Document
>>>>
Add ICDF for the Kumaraswamy distribution #6642

gokuld · 2023-03-31T20:44:54Z

What is this PR about?
Adding the ICDF function for the Kumaraswamy distribution.
Issue: #6612
Creation of tests for the added ICDF function.

Reference: https://en.wikipedia.org/wiki/Kumaraswamy_distribution
SciPy does not have an implementation for the Kumaraswamy distribution so this ICDF was coded explicitly.

Checklist

Explain important implementation details 👆
Make sure that the pre-commit linting/style checks pass.
Link relevant issues (preferably in nice commit messages)
Are the changes covered by tests and docstrings?
Fill out the short summary sections 👇

Major / Breaking Changes

...

New features

ICDF function for the Kumaraswamy distribution.

Bugfixes

...

Documentation

...

Maintenance

Extended test_continuous.py with corresponding tests.

📚 Documentation preview 📚: https://pymc--6642.org.readthedocs.build/en/6642/

codecov · 2023-03-31T20:56:52Z

Codecov Report

Merging #6642 (a82fe4d) into main (f3df36b) will increase coverage by 0.02%.
The diff coverage is 100.00%.

❗ Current head a82fe4d differs from pull request most recent head 729c289. Consider uploading reports for the commit 729c289 to get more accurate results

Additional details and impacted files

@@            Coverage Diff             @@
##             main    #6642      +/-   ##
==========================================
+ Coverage   91.99%   92.01%   +0.02%     
==========================================
  Files          95       95              
  Lines       16205    16246      +41     
==========================================
+ Hits        14907    14948      +41     
  Misses       1298     1298

Impacted Files	Coverage Δ
pymc/distributions/continuous.py	`97.74% <100.00%> (+<0.01%)`	⬆️
pymc/testing.py	`92.64% <100.00%> (+0.61%)`	⬆️

ricardoV94 · 2023-04-01T08:15:45Z

tests/distributions/test_continuous.py

+        check_icdf(
+            pm.Kumaraswamy,
+            {"a": Rplus, "b": Rplus},
+            lambda q, a, b: (1 - (1 - q) ** (1 / b)) ** (1 / a),


Doesn't scipy have a ppf function? The point of this test is more to compare with an external reference to be sure we implemented it correctly.

I see you mention it doesn't. In that case an alternative would be to check that for some values exp(logcdf(dist, icdf(dist, value))) == value

Or something along those lines, basically testing that the inverse property holds.

You could add that as a util test function in testing.py.

We do something similar for the consistency between discrete logp and logcdf helper.

It's a bit more work but it will be very helpful for testing other distributions whose ppf is missing in scipy.

No, SciPy doesn't have a ppf function for the Kumaraswamy distribution.

Sure, I will look into adding the util test function for testing when scipy doesn't have an implementation. I will get back on this if I need help, or if not, with the next commit.

@ricardoV94 I added a util function for testing the inverse of the icdf matches exp logcdf;
However I found it is failing tests for small values of distribution parameter $b$ due to numerical issues.

Example test case where this is failing:

$a=1$, $b=0.01$, $value=0.4$
The icdf expression is:
$(1 - (1 - value) ^ \frac{1}{b}) ^ \frac{1}{a} $

For the above values for $a$ and $b$, the inner term:
$t = (1 - value) ^ \frac{1}{b}) = 0.6^{100} = 6.533186235000685e-23$

For such a small value of $t$, $1 - t$ is now represented as 1, due to numerical issues with adding 1 to such a small number. Thus the result of the ICDF expression, $(1 - t)^\frac{1}{a}$ is also 1.
<<<<
Source data
>>>>
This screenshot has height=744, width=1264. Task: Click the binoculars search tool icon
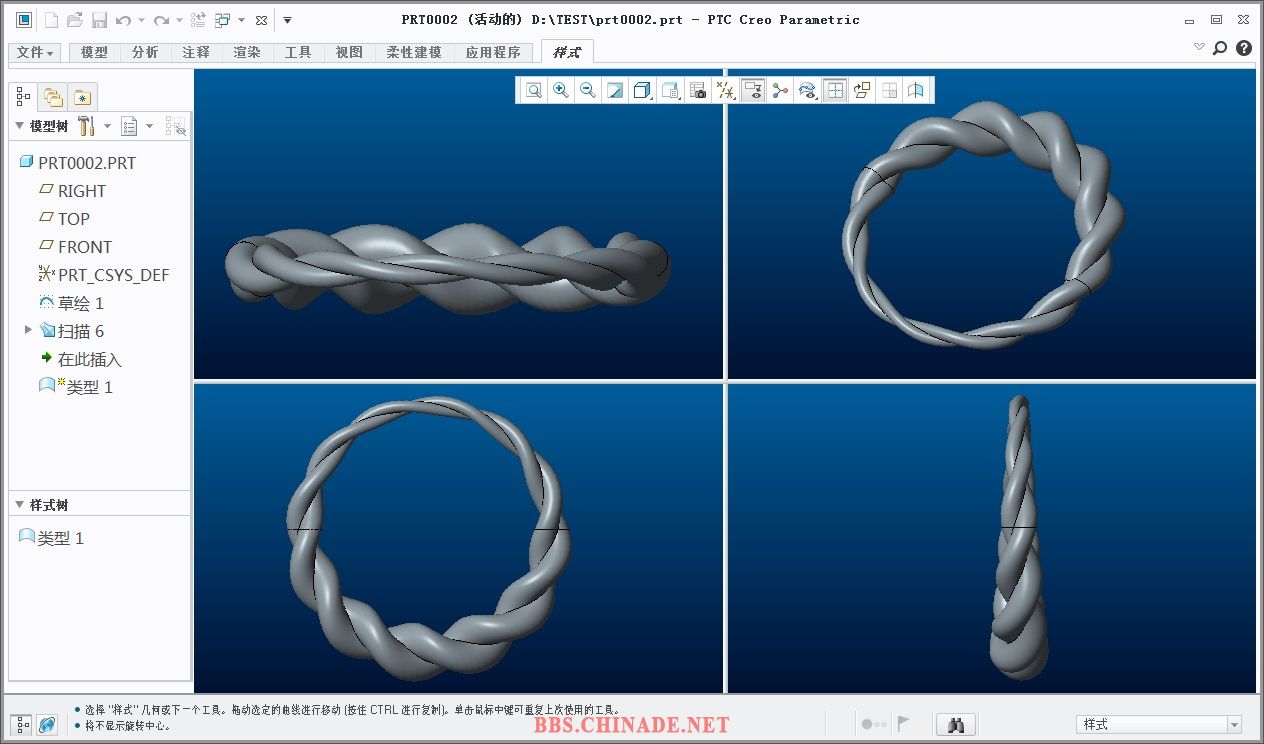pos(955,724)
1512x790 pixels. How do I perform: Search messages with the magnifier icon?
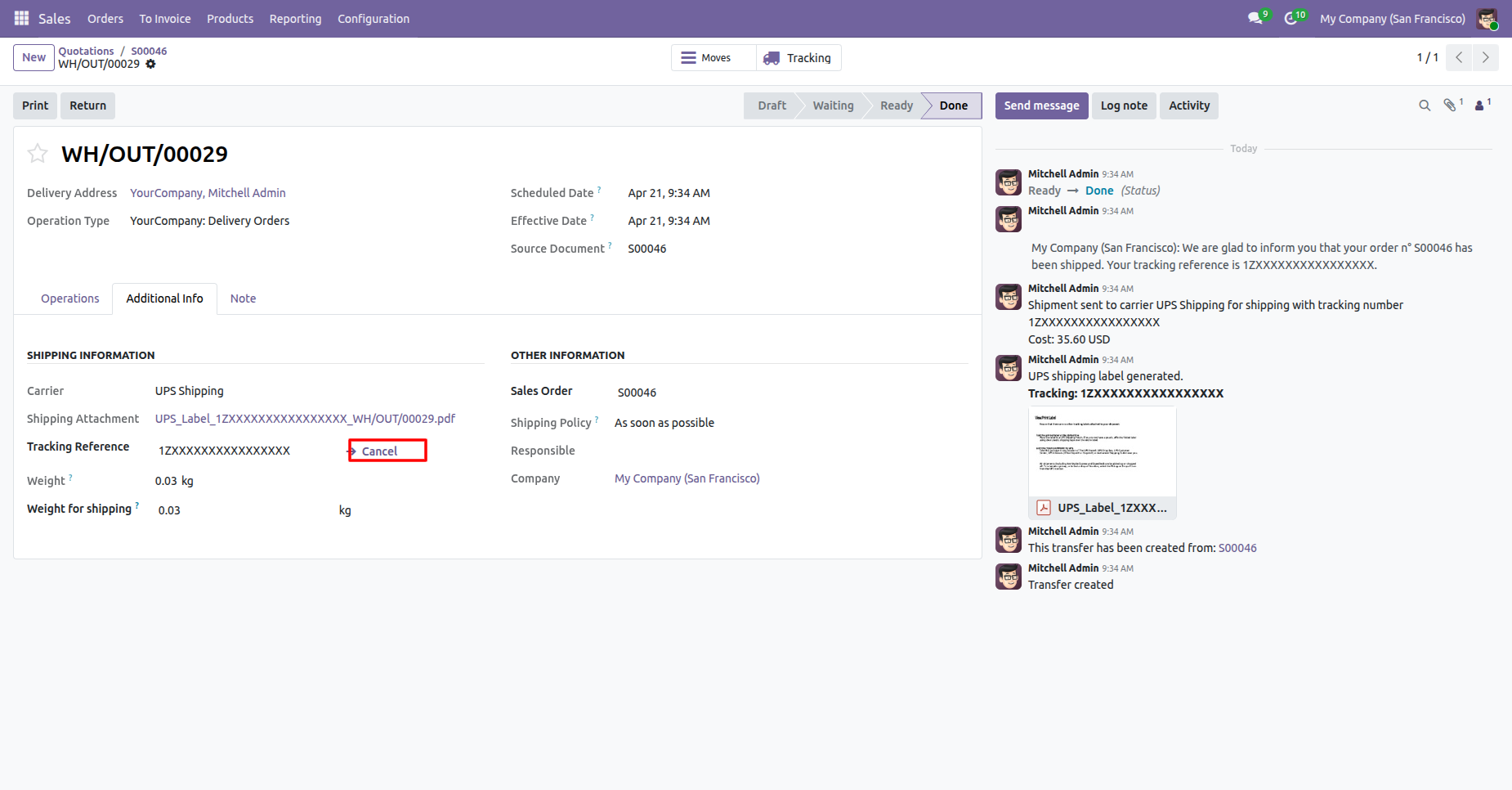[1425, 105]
<<<<
Exercise goal
In the pull request thread, why was the ICDF for the Kumaraswamy distribution coded explicitly?

Reply to the task
SciPy does not have an implementation for the Kumaraswamy distribution.